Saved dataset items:
— begin —
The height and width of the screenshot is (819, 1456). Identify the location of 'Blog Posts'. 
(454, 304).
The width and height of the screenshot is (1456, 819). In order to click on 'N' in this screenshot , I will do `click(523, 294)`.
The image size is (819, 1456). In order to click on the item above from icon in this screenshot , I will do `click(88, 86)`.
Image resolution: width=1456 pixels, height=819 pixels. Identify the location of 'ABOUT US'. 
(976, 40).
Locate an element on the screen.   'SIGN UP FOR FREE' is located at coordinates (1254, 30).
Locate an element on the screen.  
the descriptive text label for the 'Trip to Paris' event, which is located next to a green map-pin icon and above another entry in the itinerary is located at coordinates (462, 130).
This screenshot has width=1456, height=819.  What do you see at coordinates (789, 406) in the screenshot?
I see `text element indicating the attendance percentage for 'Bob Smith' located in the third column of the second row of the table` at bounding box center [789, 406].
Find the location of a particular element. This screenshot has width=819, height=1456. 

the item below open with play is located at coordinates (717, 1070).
— end —
Task details
Return the lines running from the one containing "The image size" up to and including the one containing "coordinates (1254, 30).", copied verbatim.

Task output
The image size is (819, 1456). In order to click on the item above from icon in this screenshot , I will do `click(88, 86)`.
Image resolution: width=1456 pixels, height=819 pixels. Identify the location of 'ABOUT US'. 
(976, 40).
Locate an element on the screen.   'SIGN UP FOR FREE' is located at coordinates (1254, 30).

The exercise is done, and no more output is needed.